### Given problem
Can you write out the records again, starting at the beginning and ending with the line containing "click(x=616, y=188)", substituting "Task" for "Given" and leaving everything else unchanged?

[Records for locating displayed items]
-=-=-=-=-
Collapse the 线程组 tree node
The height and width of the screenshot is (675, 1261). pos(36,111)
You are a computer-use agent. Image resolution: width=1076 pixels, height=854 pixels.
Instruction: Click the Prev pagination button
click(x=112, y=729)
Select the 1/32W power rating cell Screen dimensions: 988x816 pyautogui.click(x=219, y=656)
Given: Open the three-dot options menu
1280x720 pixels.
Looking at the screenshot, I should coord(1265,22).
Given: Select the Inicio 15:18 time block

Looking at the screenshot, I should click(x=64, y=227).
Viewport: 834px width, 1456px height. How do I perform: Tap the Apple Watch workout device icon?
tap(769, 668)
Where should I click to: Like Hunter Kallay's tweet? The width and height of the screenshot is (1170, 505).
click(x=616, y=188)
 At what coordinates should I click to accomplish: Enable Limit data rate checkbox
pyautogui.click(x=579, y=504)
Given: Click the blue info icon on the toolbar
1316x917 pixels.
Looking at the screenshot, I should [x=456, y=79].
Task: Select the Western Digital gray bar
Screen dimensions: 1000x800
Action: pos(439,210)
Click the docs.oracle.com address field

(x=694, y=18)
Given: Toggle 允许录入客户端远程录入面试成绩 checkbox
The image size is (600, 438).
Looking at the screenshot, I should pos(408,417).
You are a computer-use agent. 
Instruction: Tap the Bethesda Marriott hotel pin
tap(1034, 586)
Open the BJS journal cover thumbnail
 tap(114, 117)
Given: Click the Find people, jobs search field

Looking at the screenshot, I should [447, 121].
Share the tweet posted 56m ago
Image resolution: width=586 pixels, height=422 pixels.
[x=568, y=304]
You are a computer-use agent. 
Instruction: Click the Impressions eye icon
-=-=-=-=-
### Reply
Collapse the 线程组 tree node
The height and width of the screenshot is (675, 1261). pos(36,111)
You are a computer-use agent. Image resolution: width=1076 pixels, height=854 pixels.
Instruction: Click the Prev pagination button
click(x=112, y=729)
Select the 1/32W power rating cell Screen dimensions: 988x816 pyautogui.click(x=219, y=656)
Task: Open the three-dot options menu
1280x720 pixels.
Looking at the screenshot, I should coord(1265,22).
Task: Select the Inicio 15:18 time block

Looking at the screenshot, I should click(x=64, y=227).
Viewport: 834px width, 1456px height. How do I perform: Tap the Apple Watch workout device icon?
tap(769, 668)
Where should I click to: Like Hunter Kallay's tweet? The width and height of the screenshot is (1170, 505).
click(x=616, y=188)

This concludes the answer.